As early as the pre-production of Beetlejuice (1988), Burton hired Caroline Thompson to come up with a screenplay for Edward Scissorhands. At the time, Thompson was still an aspiring novelist hoping to gain some spotlight in the industry, and Burton had found wonder in her short novel First Born, which is about a pregnant woman who becomes haunted after deciding to abort her child. The director felt that the short novel carry some themes that he wanted Edward Scissorhands to possess. When Thompson presented her script to Burton, the film immediately went into development.

Edward Scissorhands movie review

A spiky-haired eccentric man touches base around the local area and exhibits a phenomenal inventiveness, which begs the question: where did film aficionado Tim Burton get Edward Scissorhands’ origin? Absolutely, Burton's awakened creative side has an obviously close to home feel. It is told delicately, unpretentiously, and of course, with unending compassion toward an outcast who charms local people but coincidentally stirs their sensibilities.

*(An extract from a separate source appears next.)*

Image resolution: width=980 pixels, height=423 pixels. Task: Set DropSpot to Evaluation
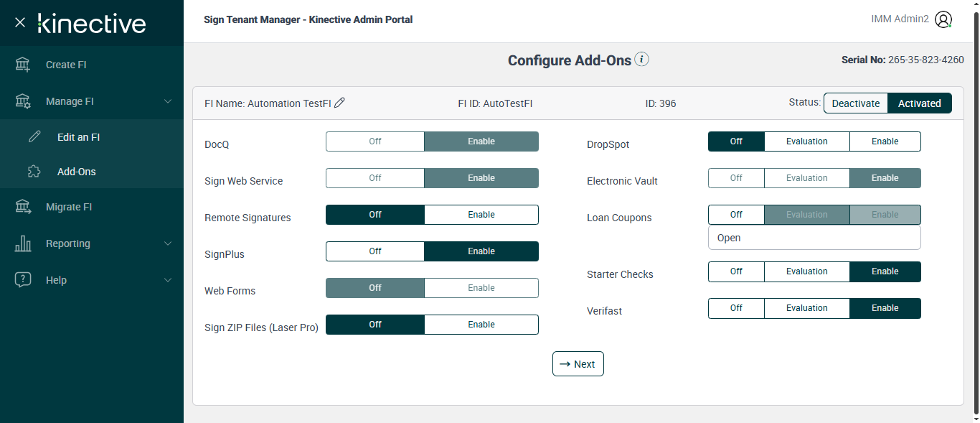806,141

The look of the film is astoundingly magnificent, with a mansion plonked on the edge of a pastel-shaded American suburb, where the husbands go to the workplace at the same time while the wives heat crusty fruit-filled treats and tattle over the greenery enclosure fence.

Into this busy yet beautiful frenzy comes Edward, played by Johnny Depp, a man with an alarming exhibit of well-sharpened cutting edges rather than hands. He is brought into the community by saleswoman Peg, played by Diane West, who is edgy to make a deal. At first, the neighbors are fascinated with Edward - they are cordial and astounded by his abilities. However, as they become acquainted with him, he falls for Peg's little girl Kim, played by Winona Ryder. Desire, insatiability, and envy bloom hazily.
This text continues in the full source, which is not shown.